DATA FOR REVIEW below:

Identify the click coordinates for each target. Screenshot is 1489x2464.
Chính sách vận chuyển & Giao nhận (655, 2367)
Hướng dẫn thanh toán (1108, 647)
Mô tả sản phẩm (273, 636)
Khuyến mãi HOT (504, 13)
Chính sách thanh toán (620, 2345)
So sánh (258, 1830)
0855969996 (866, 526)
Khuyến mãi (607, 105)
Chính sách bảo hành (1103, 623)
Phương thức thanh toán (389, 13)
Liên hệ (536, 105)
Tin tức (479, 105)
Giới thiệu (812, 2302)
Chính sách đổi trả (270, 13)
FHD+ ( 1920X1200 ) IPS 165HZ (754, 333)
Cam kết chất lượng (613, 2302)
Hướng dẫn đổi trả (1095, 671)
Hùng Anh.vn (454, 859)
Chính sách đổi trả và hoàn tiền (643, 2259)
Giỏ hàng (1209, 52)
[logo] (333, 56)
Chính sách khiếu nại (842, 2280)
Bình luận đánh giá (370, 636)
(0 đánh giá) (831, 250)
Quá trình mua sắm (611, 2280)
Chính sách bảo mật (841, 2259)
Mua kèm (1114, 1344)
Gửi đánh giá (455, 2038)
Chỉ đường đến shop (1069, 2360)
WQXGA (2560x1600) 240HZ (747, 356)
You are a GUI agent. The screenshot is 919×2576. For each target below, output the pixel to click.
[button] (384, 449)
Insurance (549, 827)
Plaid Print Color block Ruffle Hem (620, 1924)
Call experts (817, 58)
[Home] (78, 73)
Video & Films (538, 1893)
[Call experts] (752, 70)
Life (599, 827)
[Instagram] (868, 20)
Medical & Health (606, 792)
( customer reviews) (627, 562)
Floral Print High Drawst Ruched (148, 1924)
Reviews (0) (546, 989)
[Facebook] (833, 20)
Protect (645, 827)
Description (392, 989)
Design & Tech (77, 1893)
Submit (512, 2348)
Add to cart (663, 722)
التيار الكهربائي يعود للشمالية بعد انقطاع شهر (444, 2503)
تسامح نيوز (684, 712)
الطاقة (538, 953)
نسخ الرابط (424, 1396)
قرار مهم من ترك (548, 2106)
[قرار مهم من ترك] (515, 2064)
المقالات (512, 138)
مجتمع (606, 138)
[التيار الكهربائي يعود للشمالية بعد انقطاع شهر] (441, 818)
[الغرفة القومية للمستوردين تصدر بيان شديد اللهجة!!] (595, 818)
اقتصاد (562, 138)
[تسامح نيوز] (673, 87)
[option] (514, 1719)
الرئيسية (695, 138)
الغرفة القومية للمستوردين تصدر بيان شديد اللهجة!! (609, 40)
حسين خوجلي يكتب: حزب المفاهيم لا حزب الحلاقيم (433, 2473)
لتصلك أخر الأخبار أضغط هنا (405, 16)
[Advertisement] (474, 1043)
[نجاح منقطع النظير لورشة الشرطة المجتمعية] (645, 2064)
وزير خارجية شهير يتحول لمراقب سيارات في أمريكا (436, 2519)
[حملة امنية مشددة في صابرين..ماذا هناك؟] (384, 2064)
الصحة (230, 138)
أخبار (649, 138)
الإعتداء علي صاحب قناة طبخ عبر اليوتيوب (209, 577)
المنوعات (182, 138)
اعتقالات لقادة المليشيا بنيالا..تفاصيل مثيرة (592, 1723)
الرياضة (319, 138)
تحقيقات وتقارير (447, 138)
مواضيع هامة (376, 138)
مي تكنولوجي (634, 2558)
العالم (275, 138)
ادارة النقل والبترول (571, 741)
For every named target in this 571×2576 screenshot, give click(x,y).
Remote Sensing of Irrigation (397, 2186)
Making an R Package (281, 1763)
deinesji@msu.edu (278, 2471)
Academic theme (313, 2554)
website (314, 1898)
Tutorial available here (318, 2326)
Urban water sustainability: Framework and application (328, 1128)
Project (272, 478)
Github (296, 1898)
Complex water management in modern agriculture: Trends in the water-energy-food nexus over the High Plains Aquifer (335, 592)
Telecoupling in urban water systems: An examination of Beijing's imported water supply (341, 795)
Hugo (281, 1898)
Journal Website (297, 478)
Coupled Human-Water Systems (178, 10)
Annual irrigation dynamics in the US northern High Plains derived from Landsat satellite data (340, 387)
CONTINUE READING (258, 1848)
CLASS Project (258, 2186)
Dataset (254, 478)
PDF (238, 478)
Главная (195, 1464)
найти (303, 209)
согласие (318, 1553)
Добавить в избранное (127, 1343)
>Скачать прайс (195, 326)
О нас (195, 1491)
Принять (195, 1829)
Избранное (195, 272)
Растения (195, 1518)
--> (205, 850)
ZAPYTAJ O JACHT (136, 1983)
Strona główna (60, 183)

End of DATA FOR REVIEW.

**EXERCISE REQUIREMENTS**.
Should a line in the material contain "target", copy it.

**TASK OUTPUT**.
Identify the click coordinates for each target. Screenshot is 1489x2464.
You are a GUI agent. The screenshot is 919×2576. For each target below, output the pixel to click.
For every named target in this 571×2576 screenshot, give click(x,y).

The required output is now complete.